The Bucks are not the state's first pro hoop team. That honor goes to the long-defunct Sheboygan Red Skins who were National Basketball League fixtures in the 40's before lasting one season in the brand new NBA, it's inaugural 1949-50 campaign.
Hard to believe there was a time when the Boston Celtics played at the Sheboygan Armory, along with the Rochester Royals (now the Sacramento Kings) and the Minneapolis Lakers (yep, THOSE Lakers). They would beat George Mikan and that season's eventual champs 85-82 in front of a packed house the night of January 5, 1950 and would go 22-40 that one and only season before withdrawing to a smaller league. The Red Skins would be gone in two more years. Their coach that one and only NBA season, Ken Suesens, would stay in Sheboygan and go on to become the golf pro at Pine Hills Country Club.

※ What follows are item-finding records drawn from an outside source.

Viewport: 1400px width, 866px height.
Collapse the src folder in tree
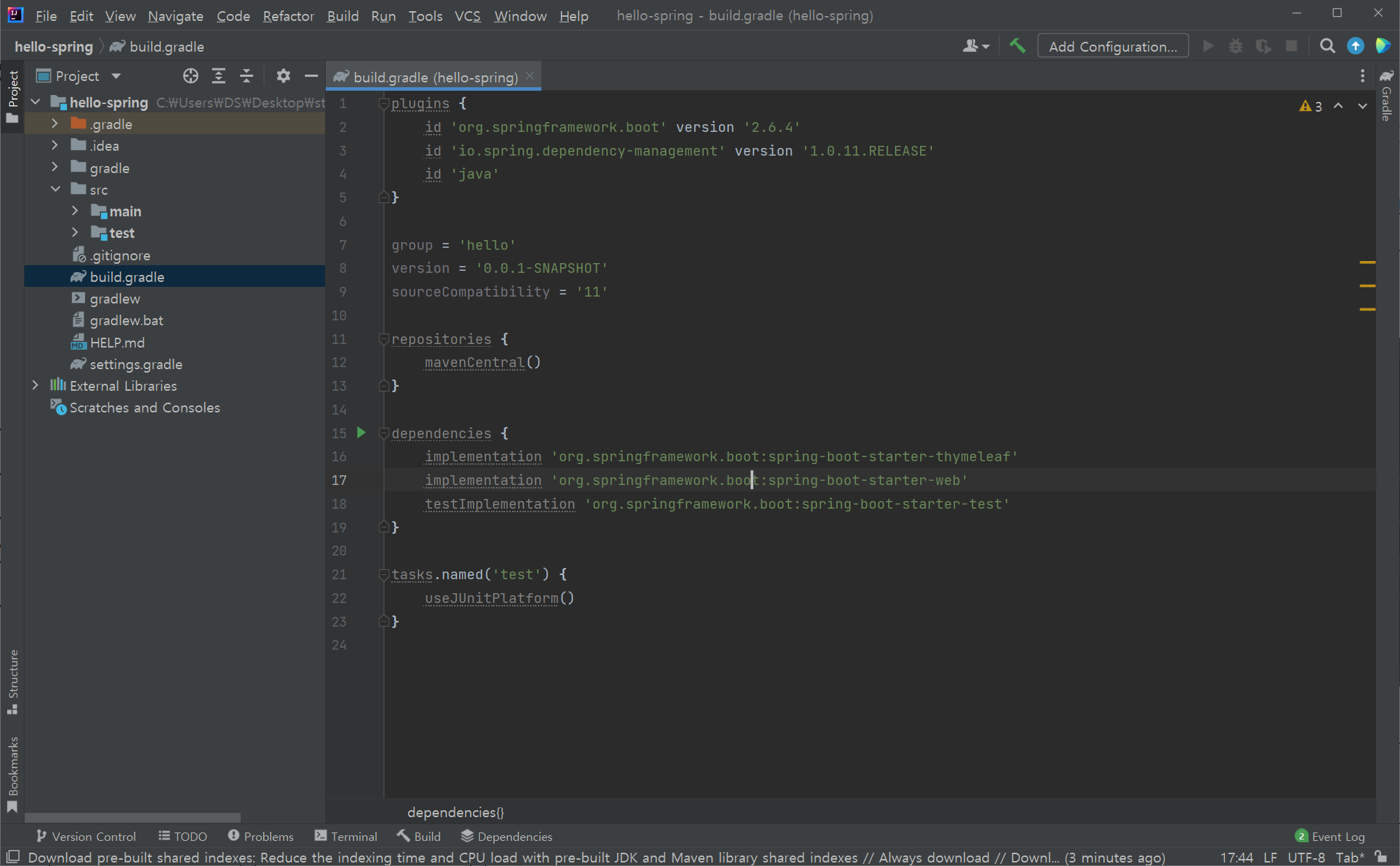coord(55,189)
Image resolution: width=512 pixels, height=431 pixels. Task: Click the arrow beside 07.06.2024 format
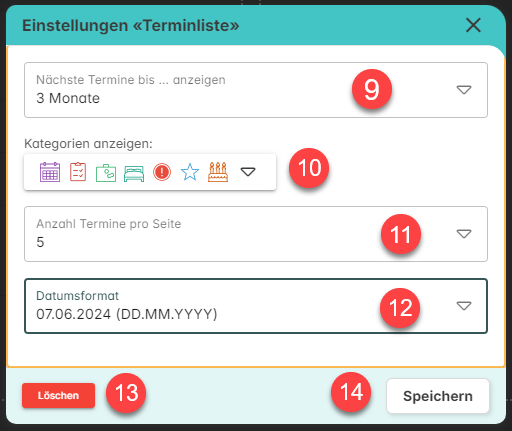(x=464, y=306)
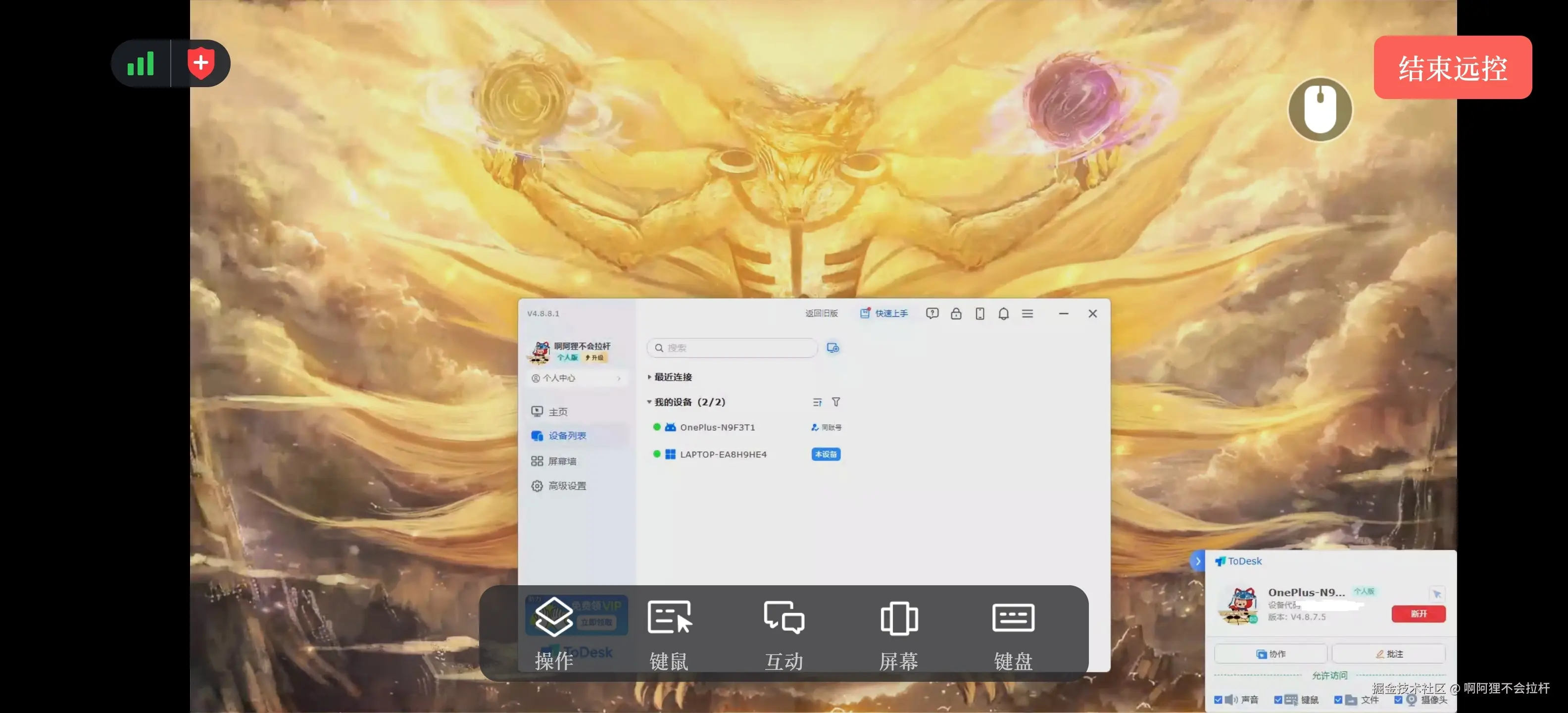This screenshot has width=1568, height=713.
Task: Open the red security shield icon
Action: [200, 63]
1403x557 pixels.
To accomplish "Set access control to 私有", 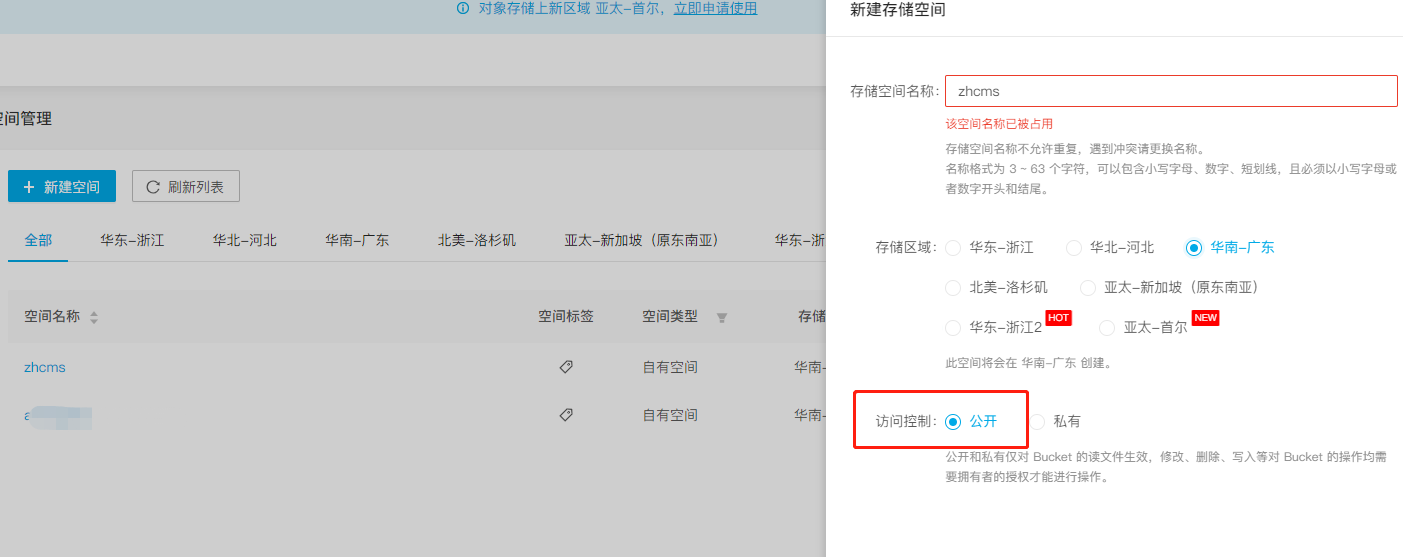I will (1037, 422).
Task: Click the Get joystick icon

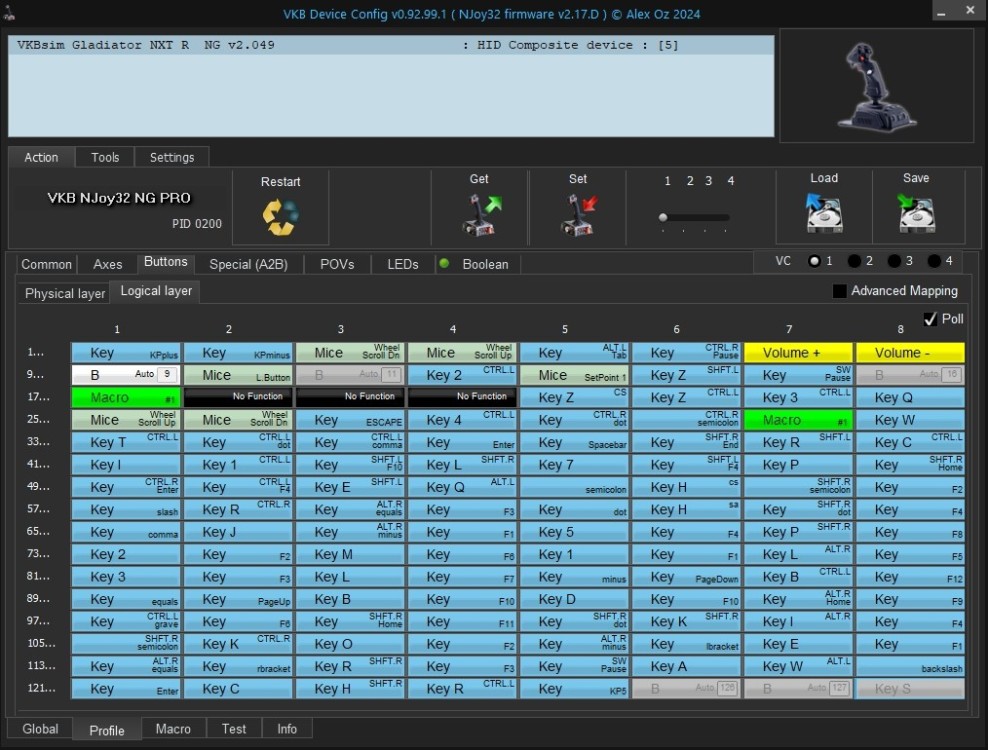Action: pyautogui.click(x=479, y=215)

The Armory now sits idle and its future is in doubt, Sheboygan wondering if the building is worth saving while the Red Skins are relegated to pro hoop reference web sites. The Bucks remain alive, playing in front of modest gatherings as Milwaukee wonders if it has the stomach, cash and wherewithal to build the franchise a new home. The downturn in fortunes couldn't be happening at a worst time in franchise history--shoddy play put the team off most people's radars at a time when passion could help fuel the push for the arena, or at least spark a debate.
The Bucks may have to bottom out first, land a top draft choice and revive the pro hoop spark that once as as certain as January cold and snow in years past.
A spark that burned brightly for Wisconsin's SECOND National Basketball Association team.